Meaning: You’re talking to Docker Desktop’s backend.

Decision: If it can’t connect, fix Desktop (restart, reset, resolve WSL integration). Don’t debug Linux systemd inside WSL unless you run your own engine.

Joke #2: If Docker Desktop says it’s “Starting…” for 20 minutes, it’s not starting—it’s contemplating your life choices.

Rootless Docker, CI runners, and “it works on my laptop”

Rootless Docker changes the location of the socket and the ownership model. That’s the point. It also breaks assumptions baked into scripts,
CI jobs, and that one README nobody has updated since the last reorg.

Recognize rootless sockets

Rootless Docker usually listens on a user-owned socket under something like /run/user/1001/docker.sock.
Your CLI might still be pointing to /var/run/docker.sock, which will fail (or connect to a different daemon).

cr0x@server:~$ ls -l /run/user/$(id -u)/docker.sock
srw-rw---- 1 cr0x cr0x 0 Jan  2 10:21 /run/user/1001/docker.sock

Meaning: Rootless socket exists for your user.

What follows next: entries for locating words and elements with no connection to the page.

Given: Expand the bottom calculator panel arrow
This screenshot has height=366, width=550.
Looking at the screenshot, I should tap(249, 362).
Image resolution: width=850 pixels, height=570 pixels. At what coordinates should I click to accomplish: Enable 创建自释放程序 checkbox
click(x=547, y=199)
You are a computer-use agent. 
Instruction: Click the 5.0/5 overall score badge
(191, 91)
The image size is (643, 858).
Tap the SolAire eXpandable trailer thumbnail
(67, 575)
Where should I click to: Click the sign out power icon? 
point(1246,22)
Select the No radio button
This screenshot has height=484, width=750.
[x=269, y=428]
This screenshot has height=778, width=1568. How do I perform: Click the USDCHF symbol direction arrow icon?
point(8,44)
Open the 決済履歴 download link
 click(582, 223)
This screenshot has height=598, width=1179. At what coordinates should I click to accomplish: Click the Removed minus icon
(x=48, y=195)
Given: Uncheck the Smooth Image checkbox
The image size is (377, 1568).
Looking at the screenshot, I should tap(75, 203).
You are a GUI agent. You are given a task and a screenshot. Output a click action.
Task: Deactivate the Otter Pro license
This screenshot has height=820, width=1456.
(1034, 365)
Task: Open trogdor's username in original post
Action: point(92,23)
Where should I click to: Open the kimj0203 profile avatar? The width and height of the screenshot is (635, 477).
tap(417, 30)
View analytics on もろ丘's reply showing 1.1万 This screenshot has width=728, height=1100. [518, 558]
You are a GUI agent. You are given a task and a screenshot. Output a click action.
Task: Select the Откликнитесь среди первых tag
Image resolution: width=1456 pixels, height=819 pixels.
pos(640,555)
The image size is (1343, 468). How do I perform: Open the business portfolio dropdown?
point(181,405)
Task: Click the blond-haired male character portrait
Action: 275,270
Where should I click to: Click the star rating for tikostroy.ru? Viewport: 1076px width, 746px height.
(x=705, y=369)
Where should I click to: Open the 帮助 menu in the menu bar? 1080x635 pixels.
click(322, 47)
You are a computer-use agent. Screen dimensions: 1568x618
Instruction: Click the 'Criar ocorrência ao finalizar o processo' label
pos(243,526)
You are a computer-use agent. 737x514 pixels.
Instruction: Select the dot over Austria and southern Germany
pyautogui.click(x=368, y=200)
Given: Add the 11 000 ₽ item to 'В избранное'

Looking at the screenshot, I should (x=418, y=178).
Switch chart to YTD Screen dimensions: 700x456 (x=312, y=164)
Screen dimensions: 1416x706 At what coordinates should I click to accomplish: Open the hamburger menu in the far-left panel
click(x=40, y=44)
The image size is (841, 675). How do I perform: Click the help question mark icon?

Decision: Point your client to it (via context or DOCKER_HOST=unix:///run/user/1001/docker.sock) and stop trying to “fix” /var/run.

CI runners: ephemeral, restricted, and sometimes intentionally daemonless

In CI, “Cannot connect to the Docker daemon” can be correct behavior: you’re on a runner that doesn’t provide Docker-in-Docker, or the service container
wasn’t started. The right fix is to align the pipeline architecture, not to add privileged mode everywhere.

cr0x@server:~$ ls -l /var/run/docker.sock
ls: cannot access '/var/run/docker.sock': No such file or directory

Meaning: There is no local daemon socket. In CI, this often means the job is not supposed to use Docker directly.

Decision: Either mount the socket (if your security model allows it), use a remote builder, or use a rootless build toolchain. Don’t “install docker” blindly.

Docker-in-Docker (DinD): understand the trade

DinD typically runs a separate daemon inside a container. If you forget to start it, or if it lacks required privileges/storage, you’ll get the same error.
It’s a valid pattern for some CI workloads. It’s also a performance and security trade.

cr0x@server:~$ docker run --rm docker:26.1-dind dockerd --version
Docker version 26.1.3, build 9e34c2a

Meaning: The dind image contains dockerd, but that doesn’t mean your CI environment will allow it to run.

Decision: If you need DinD, ensure the runner supports privileged containers and provides enough disk I/O. Otherwise use a remote daemon or BuildKit-based approach.

Storage and disk: when the daemon can’t breathe

Storage failures are the sneaky cousin of the “Cannot connect” error. The CLI can’t connect because the daemon never made it to the point where it can accept connections.
Or it accepts connections but is unusably slow because it’s thrashing disk.

Disk full is not just disk full

Docker cares about:

  • Bytes (df -h)
  • Inodes (df -i)
  • Filesystem features (OverlayFS expectations)
  • Write amplification (overlay layers plus heavy logging equals sadness)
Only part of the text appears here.